When an external force is applied, the length, volume, or shape of the body changes. The feature of a body that allows it to return to its previous size or shape after being subjected to external forces is called **elasticity**. The elastic bodies regain their former shape due to internal restoring forces. Stress is the internal restoring force that acts per unit area of the deformed body. Strain is the ratio of the object’s dimensional charge to the initial dimension of the object. Hooke’s law is the principle that links strain and stress. According to Hooke’s law, the stress induced in the body is proportional to the strain for tiny deformations.

### Stress

Forces within the body come into play when the body is deformed by applying external forces. Internal restoring forces allow elastic bodies to take on their original form. Both internal and external forces act in the opposite direction. The stress is defined as the force per unit area if a force F is applied uniformly over a surface of area A.

Stress = Force/Area

SI unit of stress is Nm^{-2}

**There are 3 different types of stress:**

- Continuous stress
- Bulk stress or volume stress
- Shear stress or tangential stress

## Strain

Stress causes a body to deform. Strain is the fractional change in a body’s dimension caused by external stress. Strain is the ratio of any dimension that changes to its initial dimension. Strain is only a number since it is the ratio of two physical properties. It does not have a dimension and unit.

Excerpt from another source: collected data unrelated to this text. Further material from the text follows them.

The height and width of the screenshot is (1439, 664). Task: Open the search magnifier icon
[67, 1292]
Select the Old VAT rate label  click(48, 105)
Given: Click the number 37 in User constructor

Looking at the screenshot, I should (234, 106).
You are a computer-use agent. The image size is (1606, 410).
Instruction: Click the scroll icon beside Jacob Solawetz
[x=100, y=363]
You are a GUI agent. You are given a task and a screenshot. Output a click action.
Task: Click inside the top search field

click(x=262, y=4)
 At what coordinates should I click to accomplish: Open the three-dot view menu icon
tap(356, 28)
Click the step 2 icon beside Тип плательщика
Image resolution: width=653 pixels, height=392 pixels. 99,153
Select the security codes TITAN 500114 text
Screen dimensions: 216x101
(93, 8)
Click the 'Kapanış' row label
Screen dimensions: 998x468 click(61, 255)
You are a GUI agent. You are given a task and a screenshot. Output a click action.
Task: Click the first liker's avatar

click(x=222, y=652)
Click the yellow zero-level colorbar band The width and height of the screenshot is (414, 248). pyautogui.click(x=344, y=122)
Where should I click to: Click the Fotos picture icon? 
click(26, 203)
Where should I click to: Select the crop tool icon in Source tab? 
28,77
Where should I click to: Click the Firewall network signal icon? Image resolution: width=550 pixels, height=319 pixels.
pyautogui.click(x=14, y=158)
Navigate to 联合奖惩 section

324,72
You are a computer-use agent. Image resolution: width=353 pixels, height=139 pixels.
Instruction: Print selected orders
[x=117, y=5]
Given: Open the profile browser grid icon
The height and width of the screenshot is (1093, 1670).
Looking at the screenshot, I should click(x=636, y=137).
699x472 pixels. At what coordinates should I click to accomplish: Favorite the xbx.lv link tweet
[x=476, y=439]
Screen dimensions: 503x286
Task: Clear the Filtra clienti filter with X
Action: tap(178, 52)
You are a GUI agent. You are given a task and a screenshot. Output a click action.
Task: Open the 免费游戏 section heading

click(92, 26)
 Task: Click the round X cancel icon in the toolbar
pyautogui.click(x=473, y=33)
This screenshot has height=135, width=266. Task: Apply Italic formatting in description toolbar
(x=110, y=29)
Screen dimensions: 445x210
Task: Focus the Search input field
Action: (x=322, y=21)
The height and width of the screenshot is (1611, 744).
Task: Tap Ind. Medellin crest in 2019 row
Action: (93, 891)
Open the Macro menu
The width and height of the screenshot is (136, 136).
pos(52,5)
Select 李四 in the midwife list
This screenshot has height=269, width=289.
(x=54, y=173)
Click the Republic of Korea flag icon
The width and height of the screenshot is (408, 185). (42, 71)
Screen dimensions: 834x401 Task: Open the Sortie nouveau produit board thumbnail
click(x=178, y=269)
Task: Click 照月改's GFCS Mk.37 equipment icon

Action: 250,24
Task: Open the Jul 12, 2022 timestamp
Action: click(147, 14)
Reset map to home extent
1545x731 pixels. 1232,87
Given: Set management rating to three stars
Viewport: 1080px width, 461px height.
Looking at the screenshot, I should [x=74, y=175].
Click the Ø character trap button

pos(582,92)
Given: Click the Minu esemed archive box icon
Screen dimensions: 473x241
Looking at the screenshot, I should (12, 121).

**There are 3 different types of stress:**

- Longitudinal strain
- Volume strain
- Shearing strain or tangential strain

### Modulus of Elasticity

The modulus of elasticity is of 3 types.

**Bulk Modulus**

The bulk modulus of elasticity is the ratio of volume stress to volume strain within the elastic limit.

**Rigidity Modulus**

The rigidity Modulus is the ratio of shearing stress (or tangential stress) to shearing strain (or tangential strain) within the elastic limit.

**Young’s Modulus**

Young’s modulus of elasticity is the ratio of the longitudinal stress to longitudinal strain within the elastic limit.

## Terminal Velocity

Layers of a viscous fluid in contact with the body, when it falls through them, are carried along with it. However, the fluid layers of the fluid at a great distance away from the falling body are unaffected. As a result, the relative motion between the fluid’s various layers is caused by the falling body. Due to this relative motion, a backward dragging force comes into play which opposes the motion of the falling body. With a rise in the body’s velocity, this opposing or dragging force grows. It has been discovered that the body begins to move through the fluid at a steady speed once it reaches a particular velocity. **Terminal velocity** is the term used to describe the steady speed at which a body moves through a fluid.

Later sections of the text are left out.